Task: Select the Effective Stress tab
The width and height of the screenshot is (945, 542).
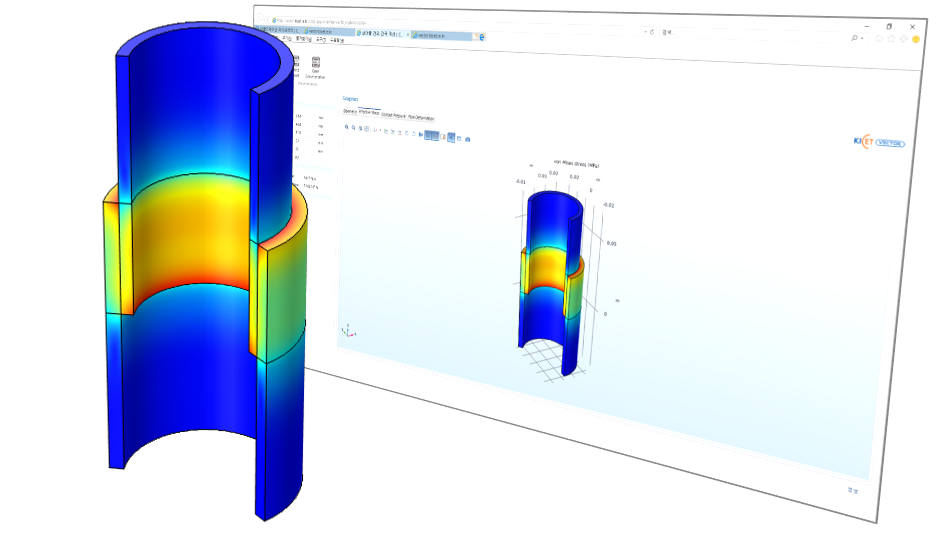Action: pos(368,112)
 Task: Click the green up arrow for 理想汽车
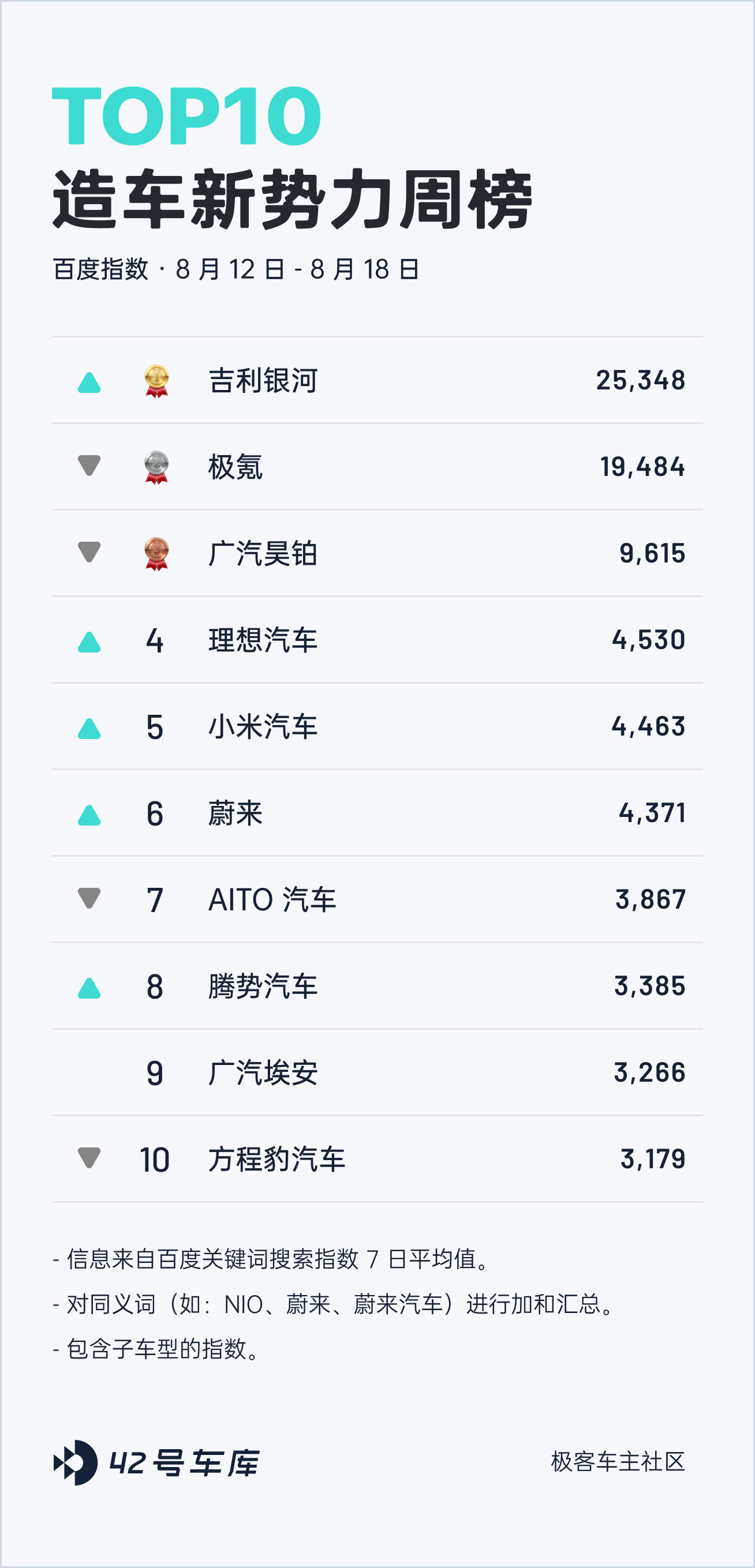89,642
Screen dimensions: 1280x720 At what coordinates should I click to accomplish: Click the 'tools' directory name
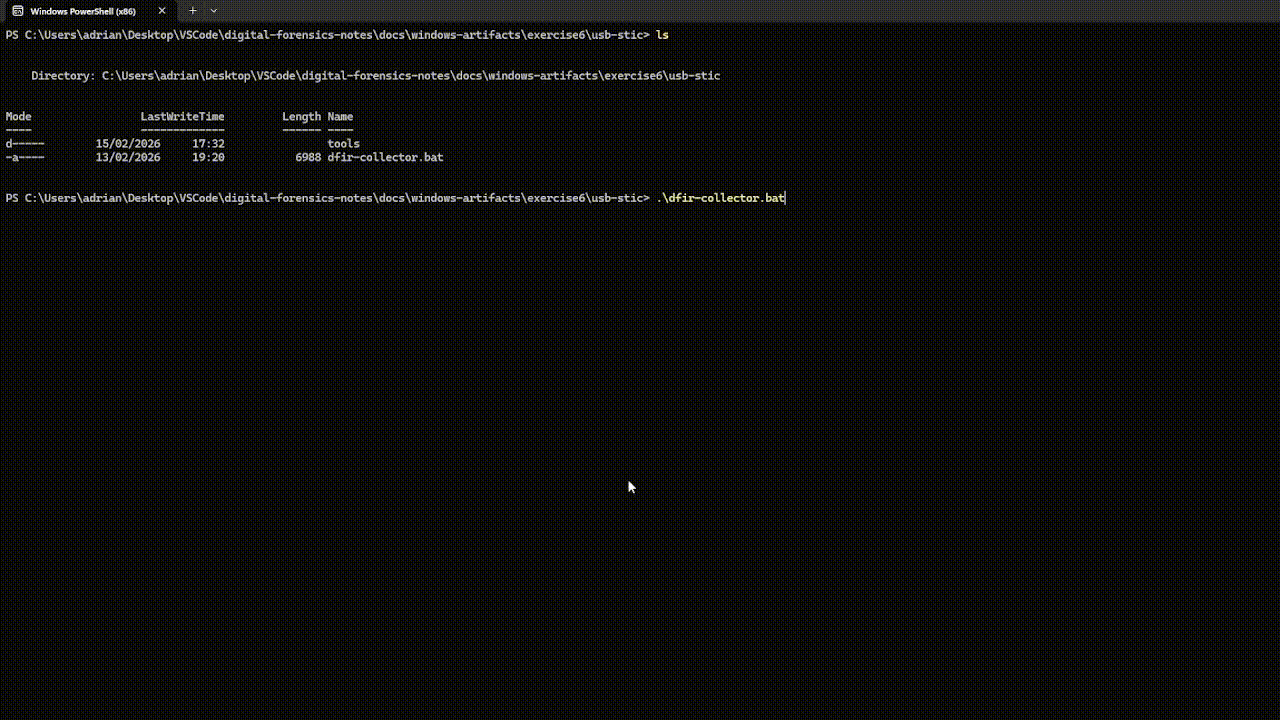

■ ■ ■ ■

• [Task goal] The answer must be the full listing, word for word, with no images in it.

• [Answer section]
Task: Select the Effective Stress tab
The width and height of the screenshot is (945, 542).
Action: pos(368,112)
 Task: Click the green up arrow for 理想汽车
89,642
Screen dimensions: 1280x720 At what coordinates should I click to accomplish: Click the 'tools' directory name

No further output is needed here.